Top of RECORDS FOR THE TASK

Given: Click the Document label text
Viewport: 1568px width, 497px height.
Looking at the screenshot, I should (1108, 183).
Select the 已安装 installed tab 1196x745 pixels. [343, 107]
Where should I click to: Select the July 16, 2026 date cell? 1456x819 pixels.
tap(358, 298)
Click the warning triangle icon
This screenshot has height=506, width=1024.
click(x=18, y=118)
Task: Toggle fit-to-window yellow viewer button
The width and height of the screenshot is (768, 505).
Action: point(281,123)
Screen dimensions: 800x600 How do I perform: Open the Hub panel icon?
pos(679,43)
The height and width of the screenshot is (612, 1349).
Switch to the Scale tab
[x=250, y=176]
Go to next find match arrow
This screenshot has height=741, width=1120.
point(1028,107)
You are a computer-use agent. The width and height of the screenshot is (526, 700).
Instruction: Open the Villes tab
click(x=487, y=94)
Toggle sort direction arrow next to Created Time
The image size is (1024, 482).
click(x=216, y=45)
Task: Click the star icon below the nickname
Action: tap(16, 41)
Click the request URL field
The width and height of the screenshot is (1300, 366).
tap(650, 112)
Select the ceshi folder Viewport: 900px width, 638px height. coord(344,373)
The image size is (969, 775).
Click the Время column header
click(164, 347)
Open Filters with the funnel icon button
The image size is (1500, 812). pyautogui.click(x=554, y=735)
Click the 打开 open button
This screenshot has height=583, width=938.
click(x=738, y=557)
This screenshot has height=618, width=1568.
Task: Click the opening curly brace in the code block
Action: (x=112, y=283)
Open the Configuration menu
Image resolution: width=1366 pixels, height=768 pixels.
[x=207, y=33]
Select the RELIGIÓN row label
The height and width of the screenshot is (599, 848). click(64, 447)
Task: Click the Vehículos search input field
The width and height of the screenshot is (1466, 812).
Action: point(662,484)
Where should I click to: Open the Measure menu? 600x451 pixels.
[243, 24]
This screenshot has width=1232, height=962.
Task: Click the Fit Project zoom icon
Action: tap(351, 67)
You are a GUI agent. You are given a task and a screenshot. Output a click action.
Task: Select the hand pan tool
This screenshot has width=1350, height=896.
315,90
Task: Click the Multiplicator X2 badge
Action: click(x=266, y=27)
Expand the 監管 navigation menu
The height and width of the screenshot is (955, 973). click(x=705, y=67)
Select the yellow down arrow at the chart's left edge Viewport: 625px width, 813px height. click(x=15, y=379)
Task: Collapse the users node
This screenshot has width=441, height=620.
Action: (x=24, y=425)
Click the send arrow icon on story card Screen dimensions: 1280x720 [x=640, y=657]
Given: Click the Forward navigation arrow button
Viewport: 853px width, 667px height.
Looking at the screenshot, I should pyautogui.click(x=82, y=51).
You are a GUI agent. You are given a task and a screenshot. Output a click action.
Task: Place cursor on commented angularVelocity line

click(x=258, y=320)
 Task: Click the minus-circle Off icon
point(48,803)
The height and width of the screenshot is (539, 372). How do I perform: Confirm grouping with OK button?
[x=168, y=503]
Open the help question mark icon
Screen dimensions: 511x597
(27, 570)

Bottom of RECORDS FOR THE TASK

▶ _PROBLEM DETAILS_
Produce a verbatim transcription of the entries above.

▶ _RESPONSE BOX_
Given: Click the Document label text
Viewport: 1568px width, 497px height.
Looking at the screenshot, I should (1108, 183).
Select the 已安装 installed tab 1196x745 pixels. [343, 107]
Where should I click to: Select the July 16, 2026 date cell? 1456x819 pixels.
tap(358, 298)
Click the warning triangle icon
This screenshot has height=506, width=1024.
click(x=18, y=118)
Task: Toggle fit-to-window yellow viewer button
The width and height of the screenshot is (768, 505).
Action: point(281,123)
Screen dimensions: 800x600 How do I perform: Open the Hub panel icon?
pos(679,43)
The height and width of the screenshot is (612, 1349).
Switch to the Scale tab
[x=250, y=176]
Go to next find match arrow
This screenshot has height=741, width=1120.
point(1028,107)
You are a computer-use agent. The width and height of the screenshot is (526, 700).
Instruction: Open the Villes tab
click(x=487, y=94)
Toggle sort direction arrow next to Created Time
The image size is (1024, 482).
click(x=216, y=45)
Task: Click the star icon below the nickname
Action: tap(16, 41)
Click the request URL field
The width and height of the screenshot is (1300, 366).
tap(650, 112)
Select the ceshi folder Viewport: 900px width, 638px height. coord(344,373)
The image size is (969, 775).
Click the Время column header
click(164, 347)
Open Filters with the funnel icon button
The image size is (1500, 812). pyautogui.click(x=554, y=735)
Click the 打开 open button
This screenshot has height=583, width=938.
click(x=738, y=557)
This screenshot has height=618, width=1568.
Task: Click the opening curly brace in the code block
Action: (x=112, y=283)
Open the Configuration menu
Image resolution: width=1366 pixels, height=768 pixels.
[x=207, y=33]
Select the RELIGIÓN row label
The height and width of the screenshot is (599, 848). click(64, 447)
Task: Click the Vehículos search input field
The width and height of the screenshot is (1466, 812).
Action: point(662,484)
Where should I click to: Open the Measure menu? 600x451 pixels.
[243, 24]
This screenshot has width=1232, height=962.
Task: Click the Fit Project zoom icon
Action: tap(351, 67)
You are a GUI agent. You are given a task and a screenshot. Output a click action.
Task: Select the hand pan tool
This screenshot has width=1350, height=896.
315,90
Task: Click the Multiplicator X2 badge
Action: click(x=266, y=27)
Expand the 監管 navigation menu
The height and width of the screenshot is (955, 973). click(x=705, y=67)
Select the yellow down arrow at the chart's left edge Viewport: 625px width, 813px height. click(x=15, y=379)
Task: Collapse the users node
This screenshot has width=441, height=620.
Action: (x=24, y=425)
Click the send arrow icon on story card Screen dimensions: 1280x720 [x=640, y=657]
Given: Click the Forward navigation arrow button
Viewport: 853px width, 667px height.
Looking at the screenshot, I should pyautogui.click(x=82, y=51).
You are a GUI agent. You are given a task and a screenshot. Output a click action.
Task: Place cursor on commented angularVelocity line

click(x=258, y=320)
 Task: Click the minus-circle Off icon
point(48,803)
The height and width of the screenshot is (539, 372). How do I perform: Confirm grouping with OK button?
[x=168, y=503]
Open the help question mark icon
Screen dimensions: 511x597
(27, 570)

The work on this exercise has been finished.